Express & Star

Andy Richardson: 'Prevention of second Covid-19 wave is in our hands'

The effects of Covid-19 are biting deeper.

Published

The region is a cultural centre of excellence that occupies a place on the European stage, with world class venues bringing in A-list artists. Since March, venues have been dark and job cuts have begun in earnest.

At the world class Town Hall and Symphony Hall, 50 per cent are being made redundant. A similar picture has emerged at its neighbour, the REP, while Birmingham Hippodrome – home of the UK’s best panto – has shed staff. Finances are in tatters at the many small, local theatres that bring joy to tens of thousands.

The worrying thing is this: that picture is replicated across many sectors. From tourism to hospitality, from manufacturing to administration. Some sectors cannot trade while demand for others has collapsed.

The greatest fear is that we’ll have a second wave of Covid-19 infection this autumn and winter. It is in our hands to stop that.

Let’s be plain: the Government messed up the UK’s response to Covid-19, leading to tens of thousands of unnecessary deaths. PPE, Dominic Cummings, discharging infectious elderly people to spread the disease in our care homes, a disastrous track and trace regime – anyone seen the app? I can’t find it on Google Play – inadequate testing, money paid to crooked PPE providers who didn’t exist and misleading data... The list goes on.

It’s time to reset, to hit the pause button and make sure it doesn’t happen again, that we avoid a second wave.

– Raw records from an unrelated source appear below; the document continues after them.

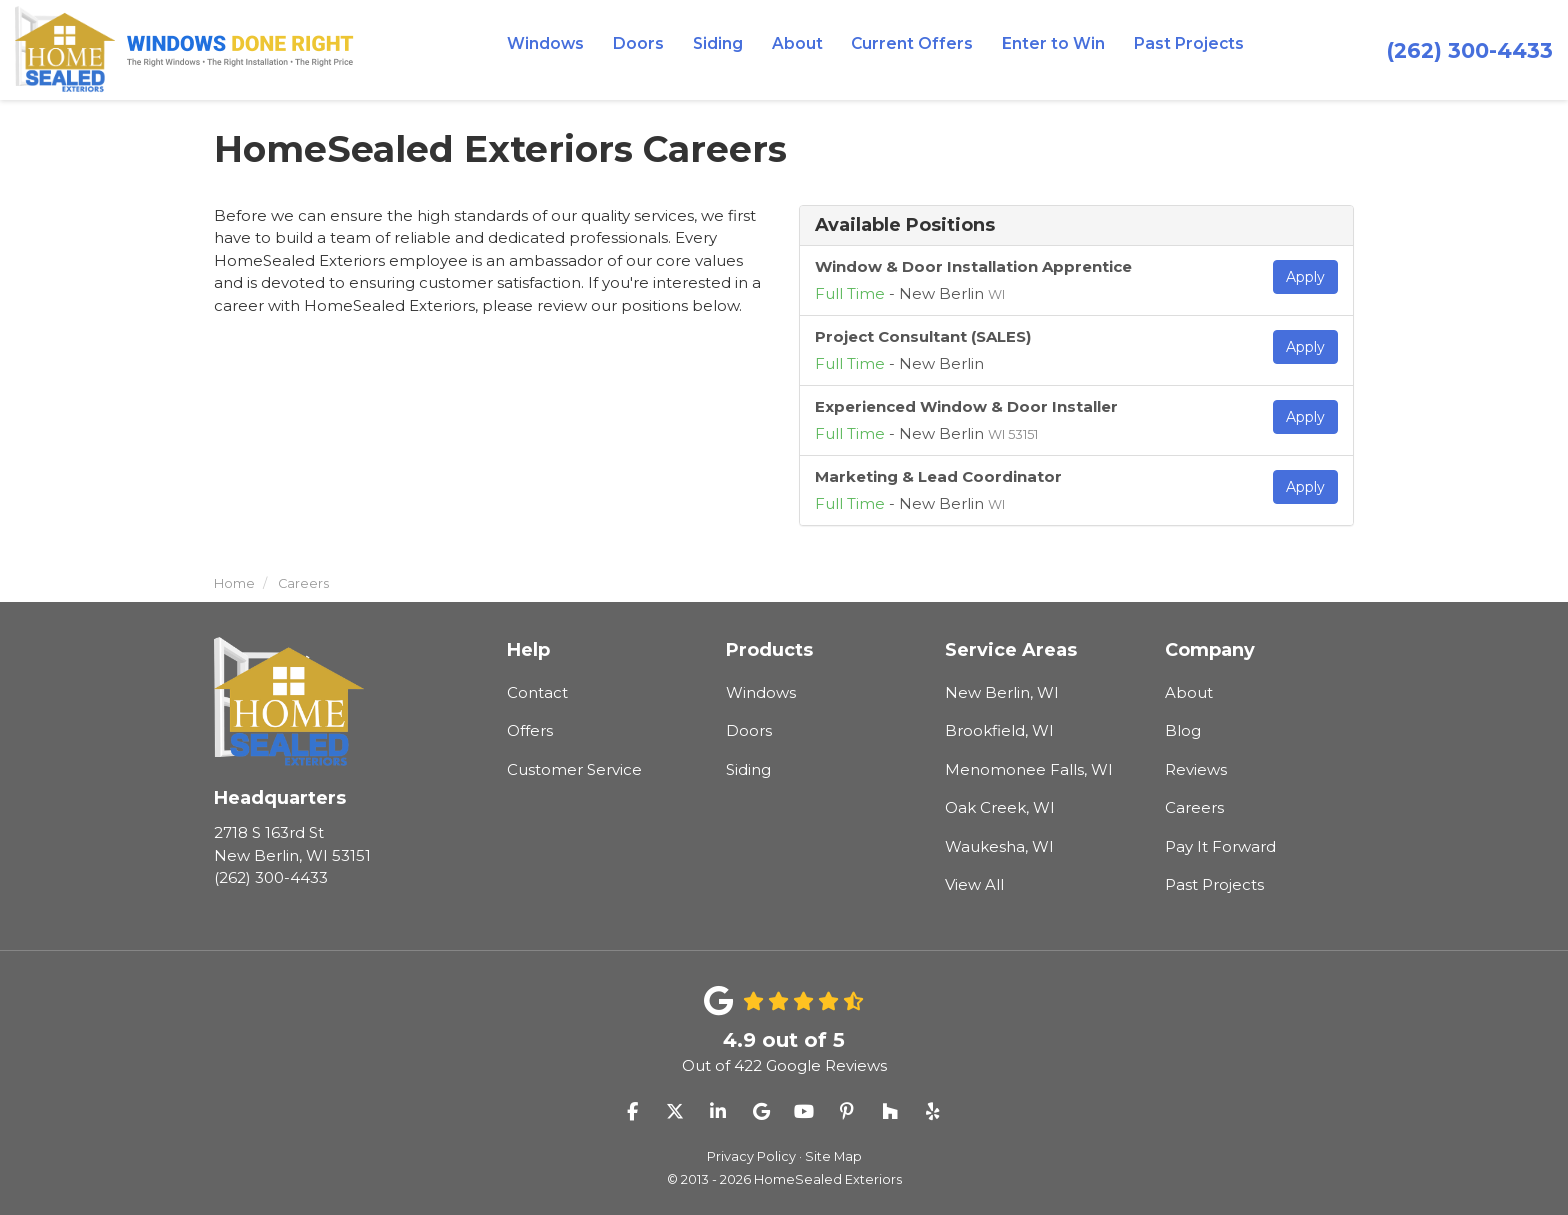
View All (974, 884)
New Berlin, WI (1002, 692)
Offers (530, 730)
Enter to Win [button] (1049, 49)
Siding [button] (727, 49)
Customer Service (574, 769)
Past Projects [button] (1178, 49)
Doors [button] (649, 49)
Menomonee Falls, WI (1029, 769)
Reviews (1196, 769)
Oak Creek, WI (1000, 807)
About (1189, 692)
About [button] (805, 49)
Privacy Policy (751, 1156)
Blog (1183, 730)
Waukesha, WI (999, 846)
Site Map (833, 1156)
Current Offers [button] (915, 49)
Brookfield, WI (999, 730)
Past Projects (1214, 884)
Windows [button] (559, 49)
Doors (749, 730)
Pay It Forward (1220, 846)
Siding (748, 769)
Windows (761, 692)
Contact (537, 692)
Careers (1194, 807)
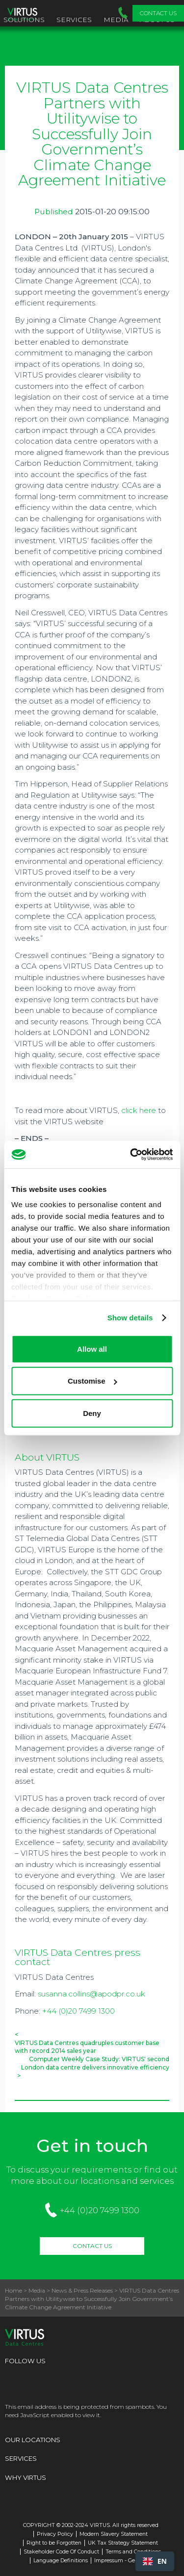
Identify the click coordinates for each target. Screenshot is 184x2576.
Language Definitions (60, 2560)
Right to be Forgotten (53, 2543)
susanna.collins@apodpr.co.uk (91, 1993)
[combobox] (154, 2561)
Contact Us (158, 13)
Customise (92, 1381)
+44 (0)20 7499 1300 (78, 2011)
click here (138, 1110)
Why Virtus (25, 2477)
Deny (92, 1413)
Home (13, 2290)
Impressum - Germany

The toxic mask-ulinity of those who don’t want to wear them – including numerous, bad-example-setting ministers – will adversely affect us all.

It’s time to make sure track and trace is world class, rather than bottom of the class. It’s time to put contingencies in place to avoid further lockdowns if the infection rate increases. No more Cheltenham Races or Champions League spread-a-thons.

Think on this. If we have a second wave, we’ll have further job losses and recessions. Cause and effect. Simples, as our Meerkat friends might say. Let’s channel our inner Batman and cover our face.

And besides, there’s plenty of good news to take our minds off the fact that masks are hot, uncomfortable and make us look weird. A replica of Noddy’s red and yellow car broke down outside a house in Britain earlier this week – enough to put a smile on anyone’s masked face.